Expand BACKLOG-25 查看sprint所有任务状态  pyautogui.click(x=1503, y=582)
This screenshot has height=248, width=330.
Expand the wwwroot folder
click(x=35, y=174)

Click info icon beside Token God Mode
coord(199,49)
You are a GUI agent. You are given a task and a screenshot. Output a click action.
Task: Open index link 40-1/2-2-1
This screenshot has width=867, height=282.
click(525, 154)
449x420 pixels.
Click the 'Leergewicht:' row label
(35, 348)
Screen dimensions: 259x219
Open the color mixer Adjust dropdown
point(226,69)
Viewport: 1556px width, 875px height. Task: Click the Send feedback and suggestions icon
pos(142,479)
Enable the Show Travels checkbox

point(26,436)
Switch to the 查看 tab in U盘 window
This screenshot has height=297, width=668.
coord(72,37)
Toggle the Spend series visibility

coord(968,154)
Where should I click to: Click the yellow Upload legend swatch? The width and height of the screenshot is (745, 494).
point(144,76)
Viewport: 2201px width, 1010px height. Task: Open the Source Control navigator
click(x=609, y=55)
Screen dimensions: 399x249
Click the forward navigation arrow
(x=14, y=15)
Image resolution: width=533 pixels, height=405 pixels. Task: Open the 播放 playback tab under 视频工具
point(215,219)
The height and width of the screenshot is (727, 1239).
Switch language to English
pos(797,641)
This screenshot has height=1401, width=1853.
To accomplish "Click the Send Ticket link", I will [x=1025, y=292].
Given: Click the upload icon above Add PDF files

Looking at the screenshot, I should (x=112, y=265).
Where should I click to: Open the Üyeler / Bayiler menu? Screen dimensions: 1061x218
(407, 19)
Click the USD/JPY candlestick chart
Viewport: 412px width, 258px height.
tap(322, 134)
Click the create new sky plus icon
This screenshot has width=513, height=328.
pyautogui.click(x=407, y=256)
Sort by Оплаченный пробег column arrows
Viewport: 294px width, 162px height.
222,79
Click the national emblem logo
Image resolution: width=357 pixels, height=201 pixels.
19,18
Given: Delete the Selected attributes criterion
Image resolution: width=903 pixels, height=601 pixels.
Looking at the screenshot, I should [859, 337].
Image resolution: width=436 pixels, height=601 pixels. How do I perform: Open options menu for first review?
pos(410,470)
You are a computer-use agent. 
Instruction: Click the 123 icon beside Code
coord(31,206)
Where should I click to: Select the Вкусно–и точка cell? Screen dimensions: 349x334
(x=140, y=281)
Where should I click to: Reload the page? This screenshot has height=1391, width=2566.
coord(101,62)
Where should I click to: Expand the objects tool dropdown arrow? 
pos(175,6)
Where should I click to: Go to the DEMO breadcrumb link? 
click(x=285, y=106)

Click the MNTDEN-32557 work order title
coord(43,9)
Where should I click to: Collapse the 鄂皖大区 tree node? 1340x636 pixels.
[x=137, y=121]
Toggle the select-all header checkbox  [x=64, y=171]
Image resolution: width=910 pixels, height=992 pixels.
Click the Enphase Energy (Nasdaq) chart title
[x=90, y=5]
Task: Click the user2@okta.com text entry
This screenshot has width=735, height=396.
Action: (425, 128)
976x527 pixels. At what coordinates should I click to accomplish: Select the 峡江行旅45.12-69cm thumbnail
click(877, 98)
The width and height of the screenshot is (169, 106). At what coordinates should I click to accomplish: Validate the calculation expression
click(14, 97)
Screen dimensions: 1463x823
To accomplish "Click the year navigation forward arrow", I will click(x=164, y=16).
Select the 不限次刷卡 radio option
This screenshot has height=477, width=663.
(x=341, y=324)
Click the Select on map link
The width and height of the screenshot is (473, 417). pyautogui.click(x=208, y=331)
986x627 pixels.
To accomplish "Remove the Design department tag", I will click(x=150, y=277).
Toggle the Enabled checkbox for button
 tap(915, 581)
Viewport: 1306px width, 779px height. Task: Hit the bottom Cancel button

— EXERCISE DIRECTIONS —
Convert the entries above into a JSON list of strings, one string per line, leaving out blank lines; begin at the line that contains "Task: Click the user2@okta.com text entry" and stop after the line that contains "The width and height of the screenshot is (473, 417).".

— FINAL ANSWER —
[
  "Task: Click the user2@okta.com text entry",
  "This screenshot has width=735, height=396.",
  "Action: (425, 128)",
  "976x527 pixels. At what coordinates should I click to accomplish: Select the 峡江行旅45.12-69cm thumbnail",
  "click(877, 98)",
  "The width and height of the screenshot is (169, 106). At what coordinates should I click to accomplish: Validate the calculation expression",
  "click(14, 97)",
  "Screen dimensions: 1463x823",
  "To accomplish \"Click the year navigation forward arrow\", I will click(x=164, y=16).",
  "Select the 不限次刷卡 radio option",
  "This screenshot has height=477, width=663.",
  "(x=341, y=324)",
  "Click the Select on map link",
  "The width and height of the screenshot is (473, 417). pyautogui.click(x=208, y=331)"
]